The exercises are made so varied and pleasing that the child thinks he is singing, dancing, and playing all the time. He enjoys himself, gets into the spirit of the work and all this time is being drilled for his later tasks in the regular grade work.

Any suggestions that may be made must be very general, for the work here is oral, and therefore diversified. The number work is so mixed with language and reading that it is sometimes not recognized as number work at all. The little one is told a few simple fundamental facts in story form and these facts go to make the foundation of later school work.

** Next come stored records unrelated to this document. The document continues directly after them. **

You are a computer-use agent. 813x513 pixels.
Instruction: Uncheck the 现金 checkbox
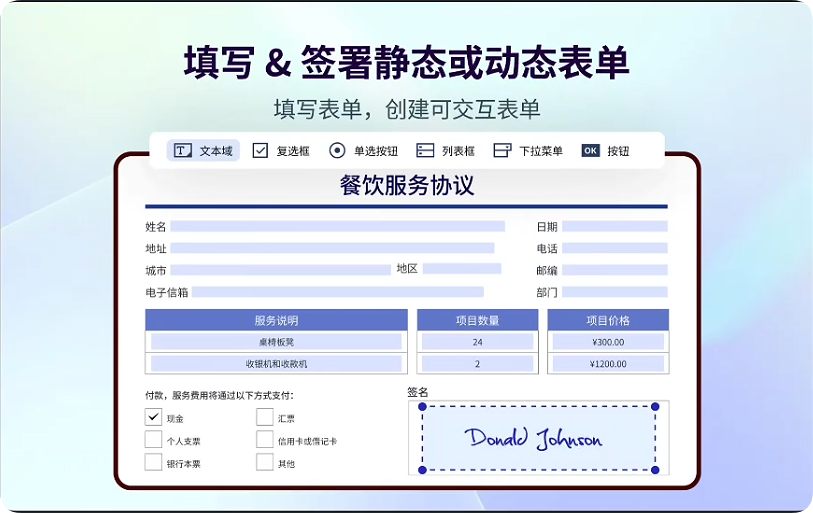[153, 417]
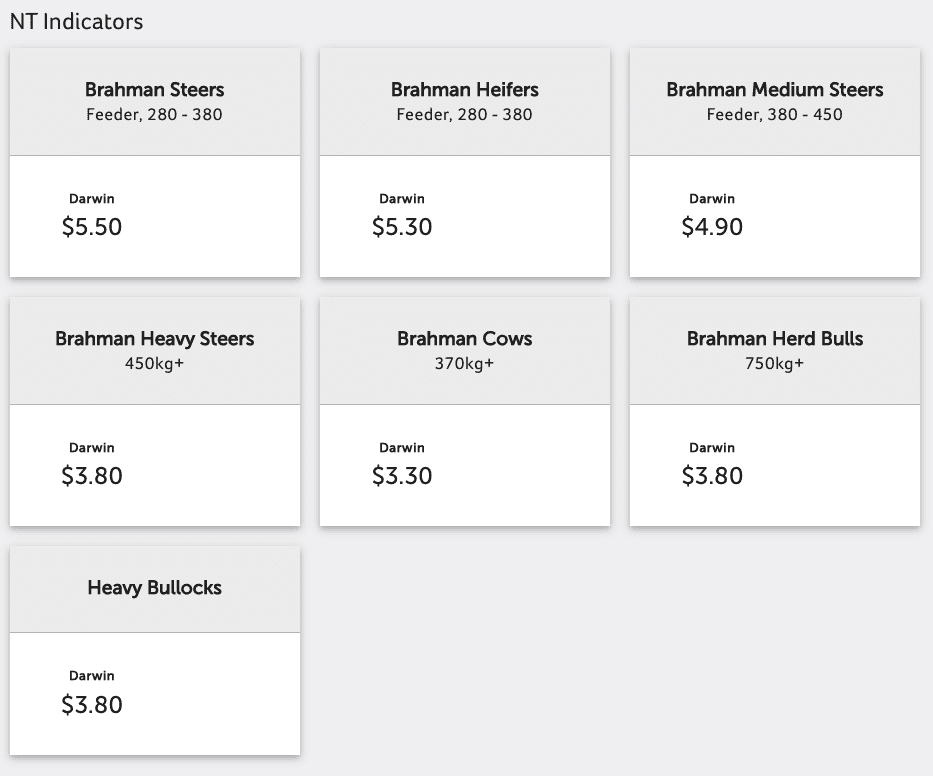
Task: Select the $3.80 Herd Bulls price
Action: coord(712,475)
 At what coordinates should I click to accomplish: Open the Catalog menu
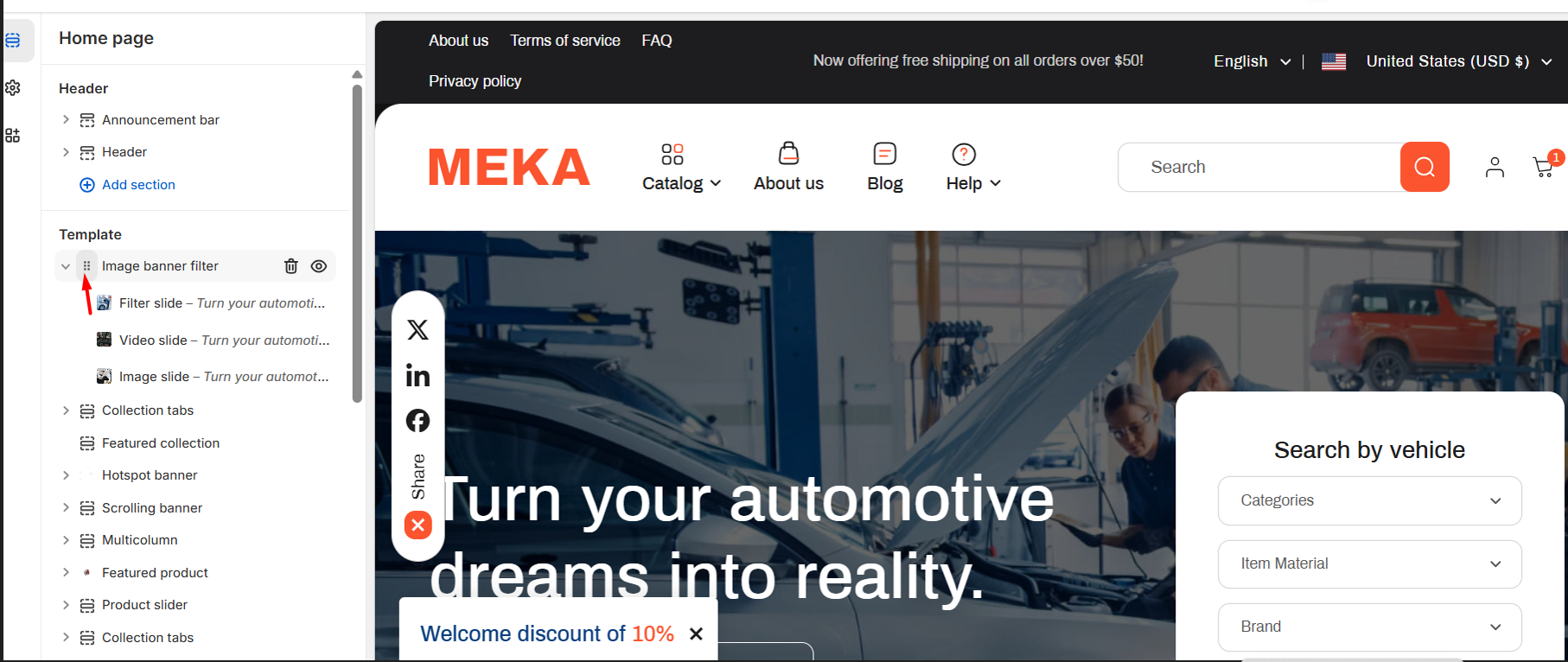click(x=681, y=167)
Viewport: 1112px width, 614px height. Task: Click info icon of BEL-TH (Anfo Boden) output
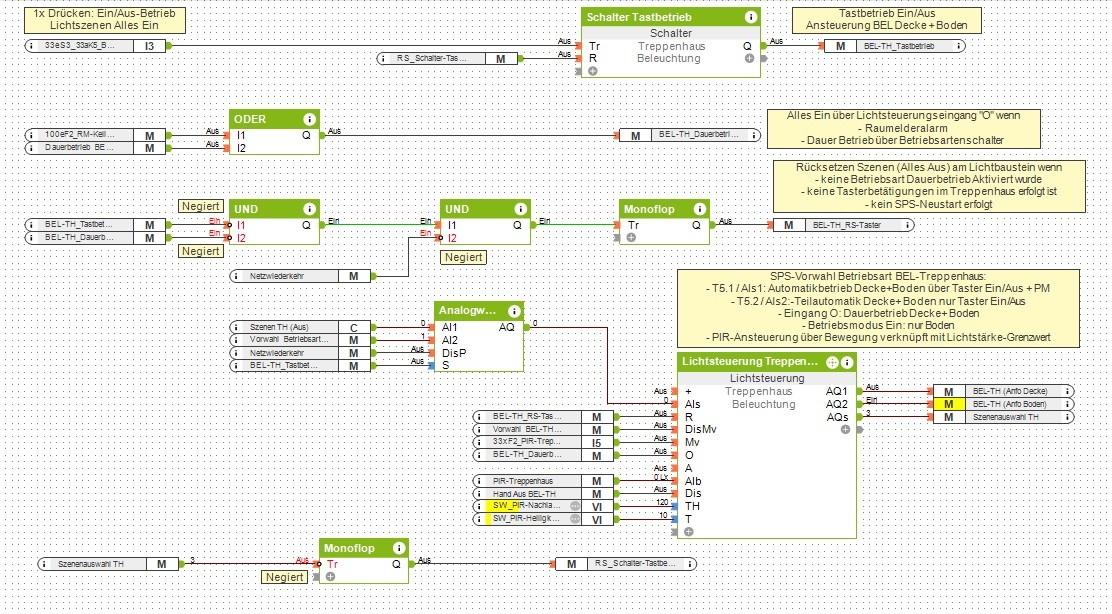pos(1068,403)
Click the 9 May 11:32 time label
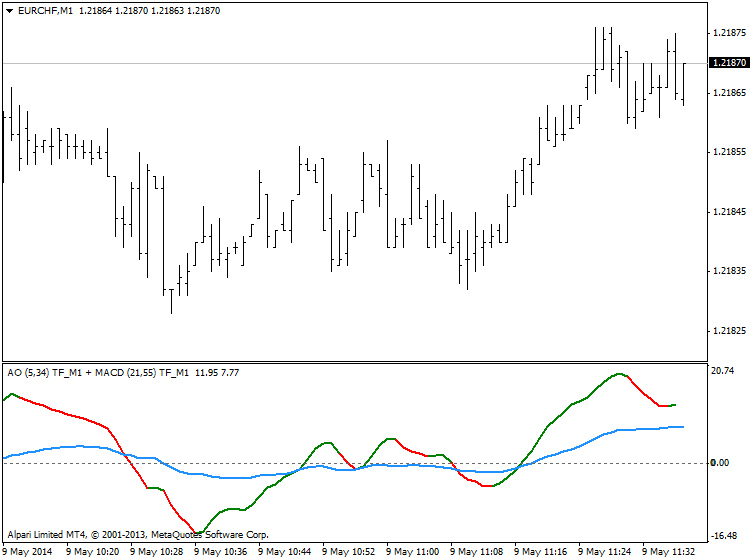The width and height of the screenshot is (750, 560). (671, 552)
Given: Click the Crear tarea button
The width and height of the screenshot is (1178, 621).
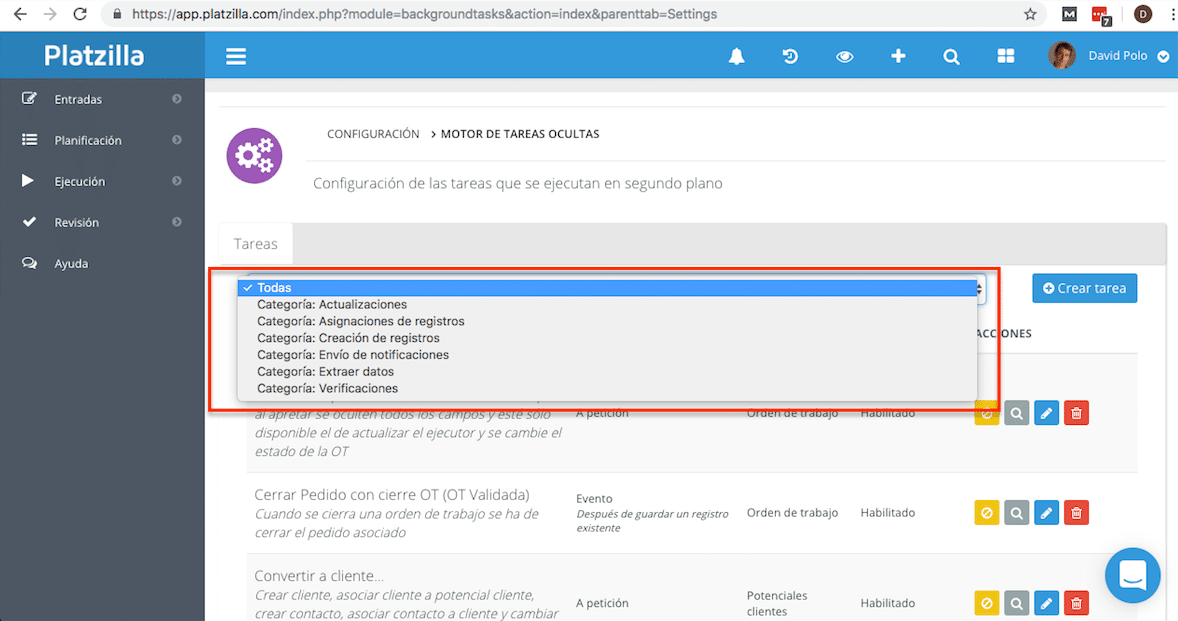Looking at the screenshot, I should [x=1084, y=288].
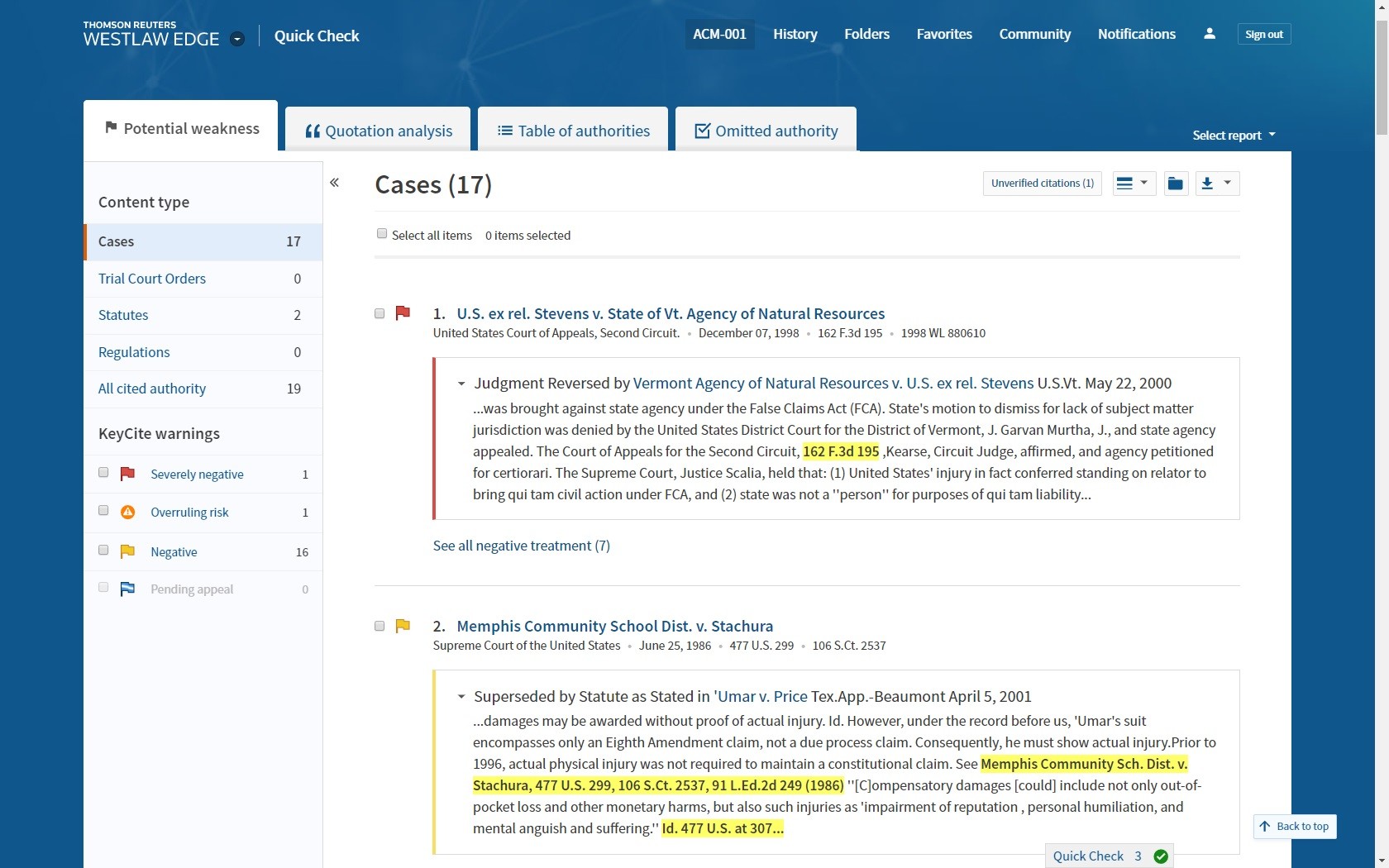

Children acquire the a b c of number work very slowly. A common error is to hurry the child on before the primary processes are well fixed in his mind. It is wrong to take it for granted that he knows because he knew to-day or yesterday, for to-morrow the same fact may be brought up and be new to him.

If no other idea is brought out in this chapter let it be that haste should be made very slowly at this stage of school life. Go over the work again and again and drill, drill, drill, being careful always to avoid making the drill monotonous.

In the kindergarten the child develops his senses of sight, hearing, and touch. He gets the relations of

equality by comparing objects. He notes likenesses and differences and proceeds to tell the teacher all about what he finds.

The teacher's sole duty is to make the discoveries easy for her charge. The best teacher is the one who makes the work a pleasure. She has the little one handle solids, has him note the colors, has him pick out similar and unlike objects, has him cut and paste, has him build, draw, sound; in fact has him do anything and everything that may train his senses of touch, sight, and hearing. Her business is to get the child ready for school work.

The suggestions given in the subsequent pages on primary work should be followed and short stories told the child.

A KINDERGARTEN STORY.

The story about the circus is a sample of what may be told. It involves the numbers from one to ten. The objects may be counted in the pictures.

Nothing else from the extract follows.